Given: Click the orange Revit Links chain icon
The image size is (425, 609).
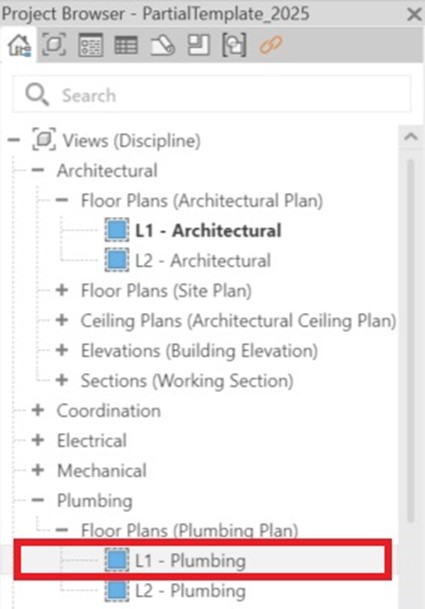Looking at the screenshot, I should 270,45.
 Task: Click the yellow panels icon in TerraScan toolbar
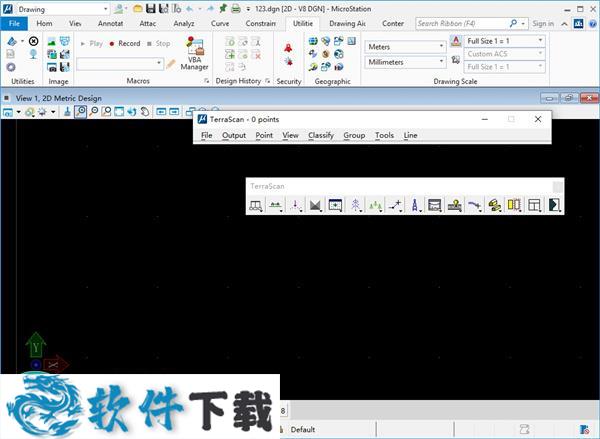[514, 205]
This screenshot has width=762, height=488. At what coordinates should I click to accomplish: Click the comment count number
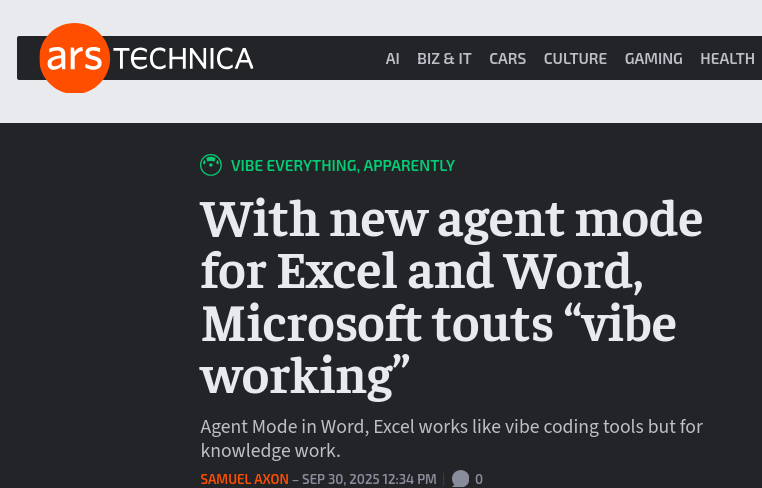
* * *
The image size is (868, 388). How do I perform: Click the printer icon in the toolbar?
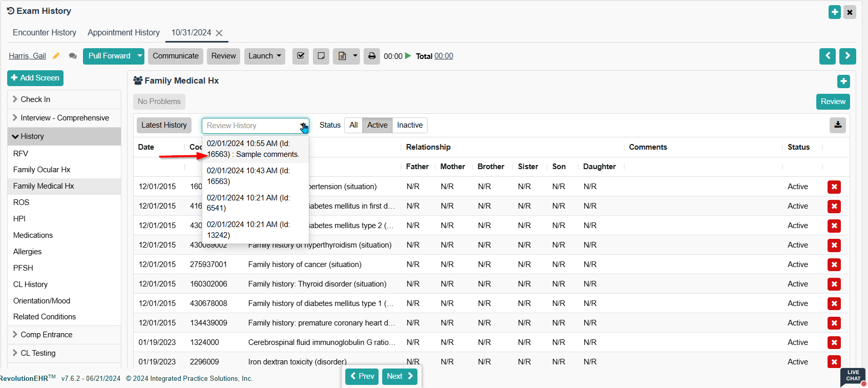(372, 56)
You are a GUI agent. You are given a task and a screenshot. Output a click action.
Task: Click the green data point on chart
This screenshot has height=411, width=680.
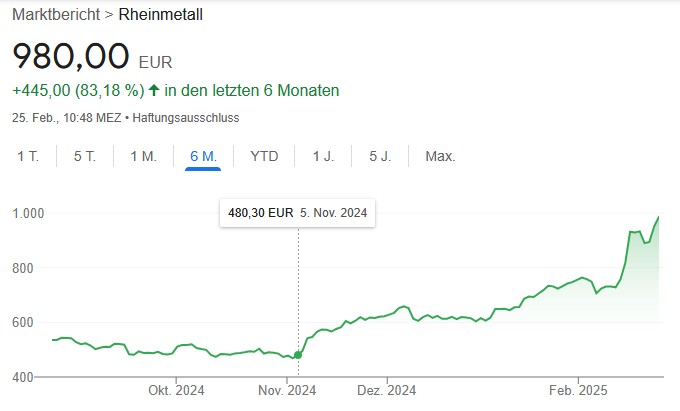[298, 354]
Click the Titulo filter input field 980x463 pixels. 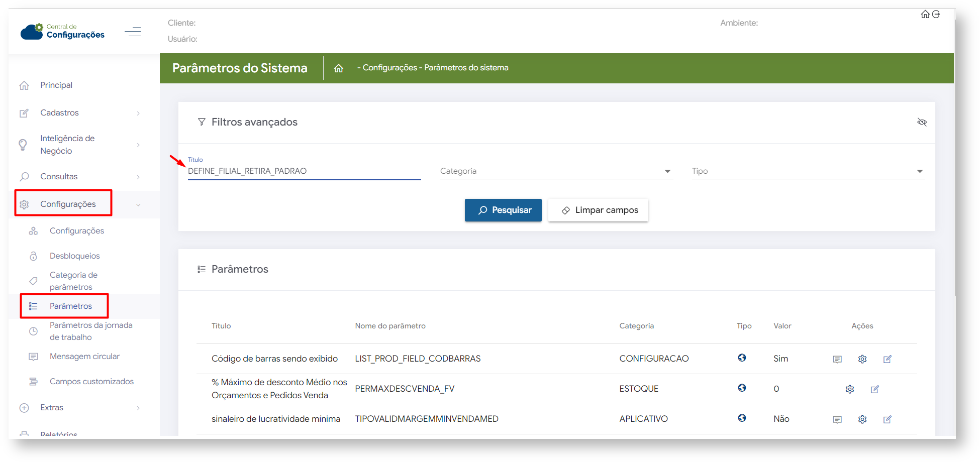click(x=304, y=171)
--
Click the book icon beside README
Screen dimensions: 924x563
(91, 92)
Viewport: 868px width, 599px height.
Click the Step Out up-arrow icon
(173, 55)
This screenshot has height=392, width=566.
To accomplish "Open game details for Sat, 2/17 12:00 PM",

### Action item
Write out the lines above from the one with "Task: Click the yellow" through the one with "This screenshot has width=762, height=488.", ends included, exactly; no picture goes in.

### Result of this exercise
 Task: Click the yellow panels icon in TerraScan toolbar
[514, 205]
This screenshot has width=762, height=488. At what coordinates should I click to accomplish: Click the comment count number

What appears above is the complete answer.